=== Exercise goal ===
Restate word for word the entries below, starting at the line with "Task: Mark Windows Rolled Down as favorite" and ending at the line with "Прочность stat label". Keep both end lines and omit the pictures.
(Beginning of Entries supplied)
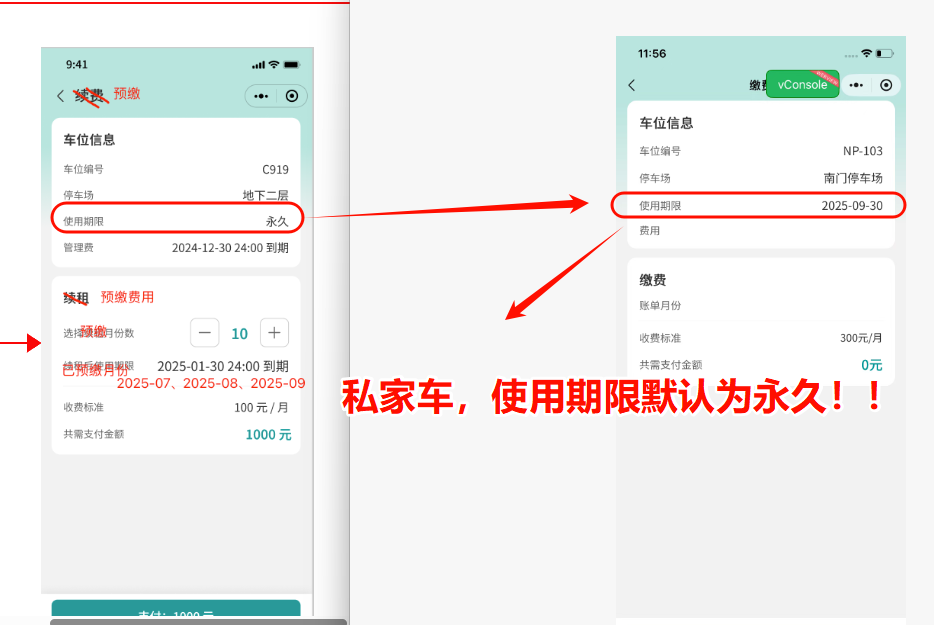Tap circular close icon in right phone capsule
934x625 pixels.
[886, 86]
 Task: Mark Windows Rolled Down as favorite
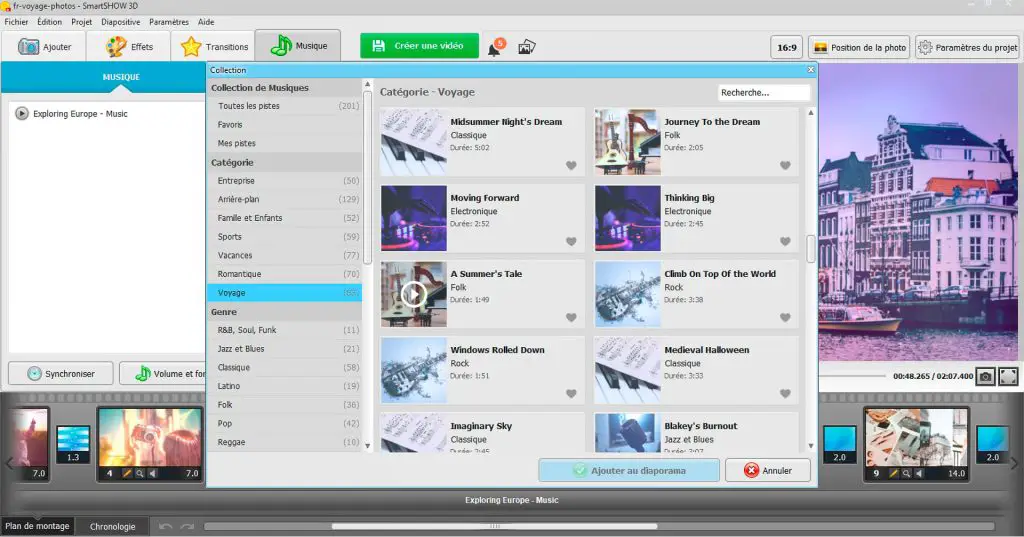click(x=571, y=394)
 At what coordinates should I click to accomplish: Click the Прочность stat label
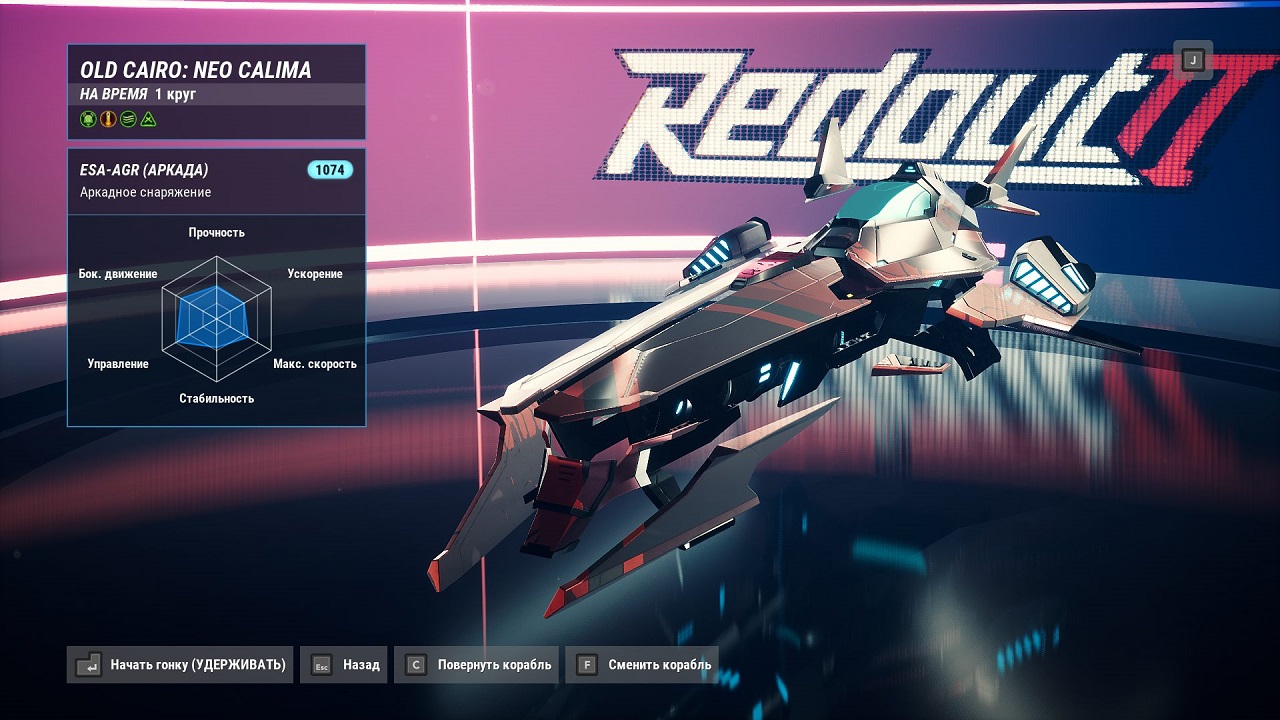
(End of Entries supplied)
(Beginning of Entries supplied)
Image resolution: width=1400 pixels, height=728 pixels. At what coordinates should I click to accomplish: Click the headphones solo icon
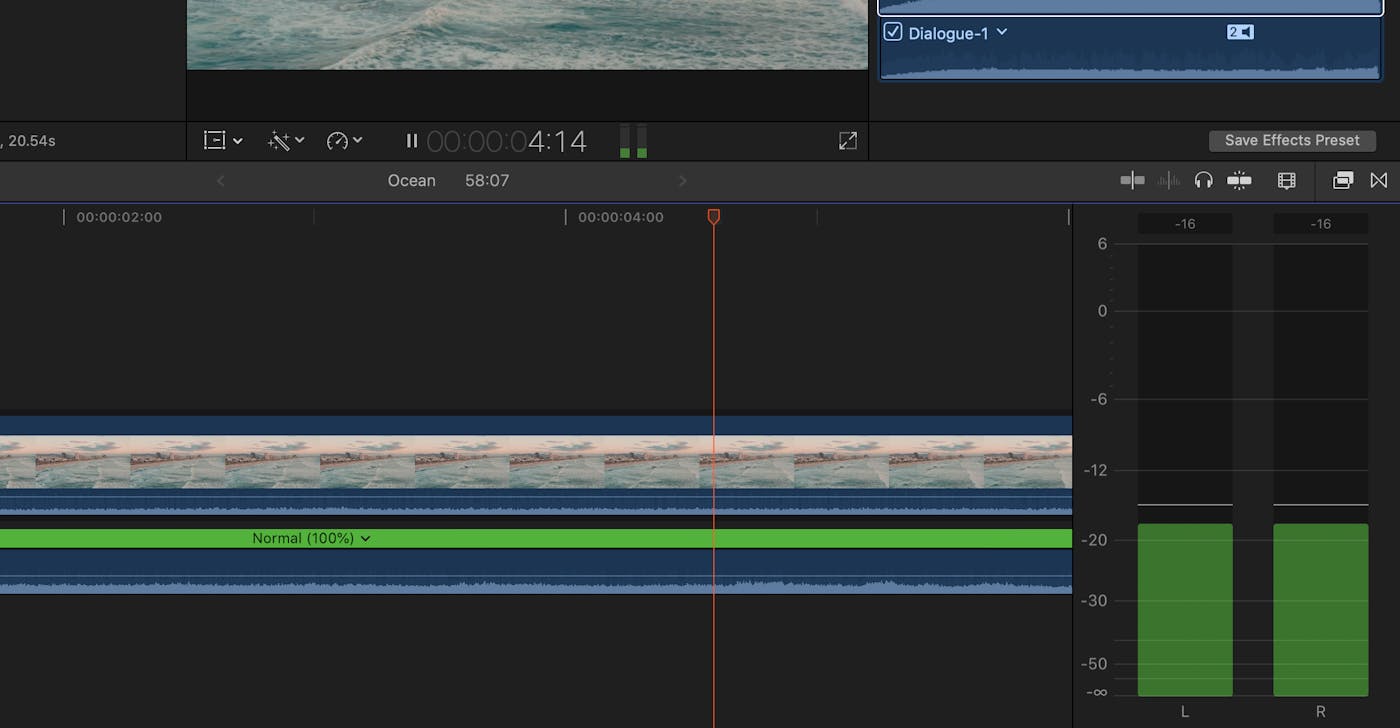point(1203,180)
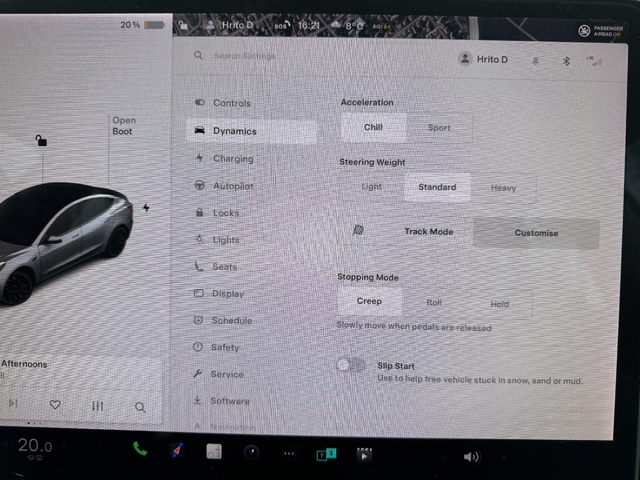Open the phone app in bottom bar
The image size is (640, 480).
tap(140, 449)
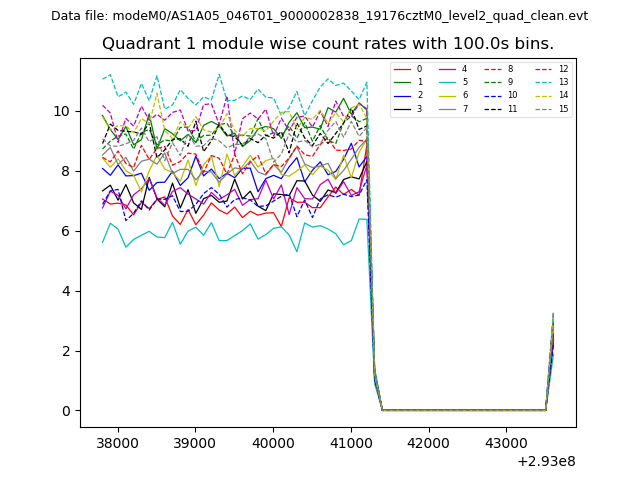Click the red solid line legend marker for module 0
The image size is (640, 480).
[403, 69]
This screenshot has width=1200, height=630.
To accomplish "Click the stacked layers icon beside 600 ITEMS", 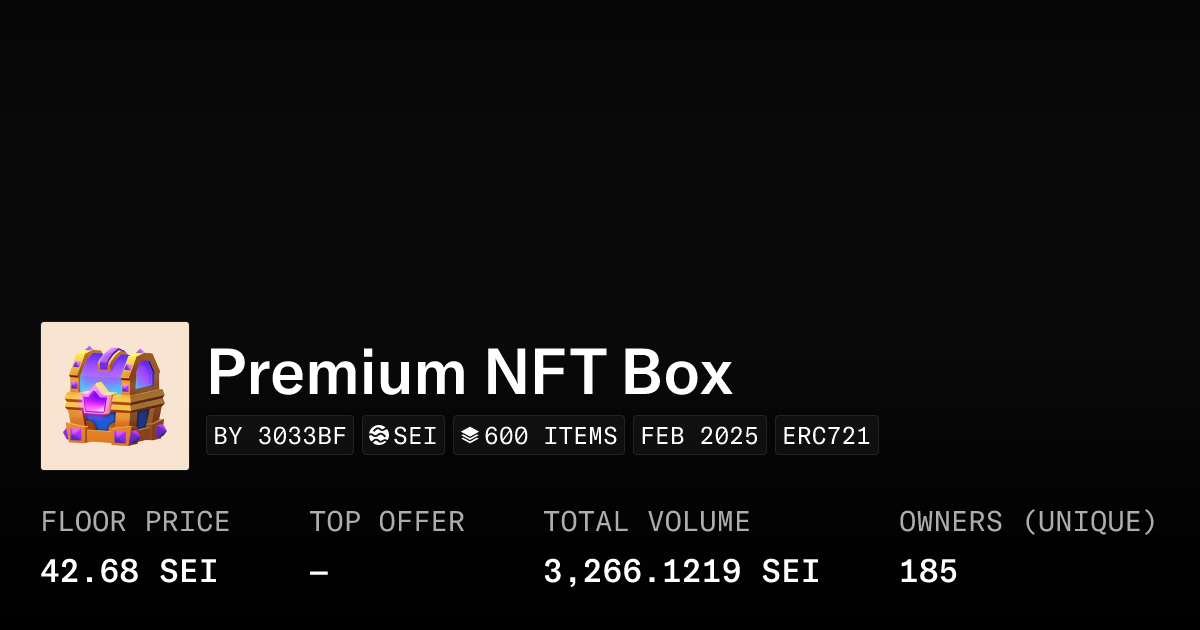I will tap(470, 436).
(End of Entries supplied)
=== Answer to this exercise ===
 Task: Mark Windows Rolled Down as favorite
click(x=571, y=394)
 At what coordinates should I click to accomplish: Click the Прочность stat label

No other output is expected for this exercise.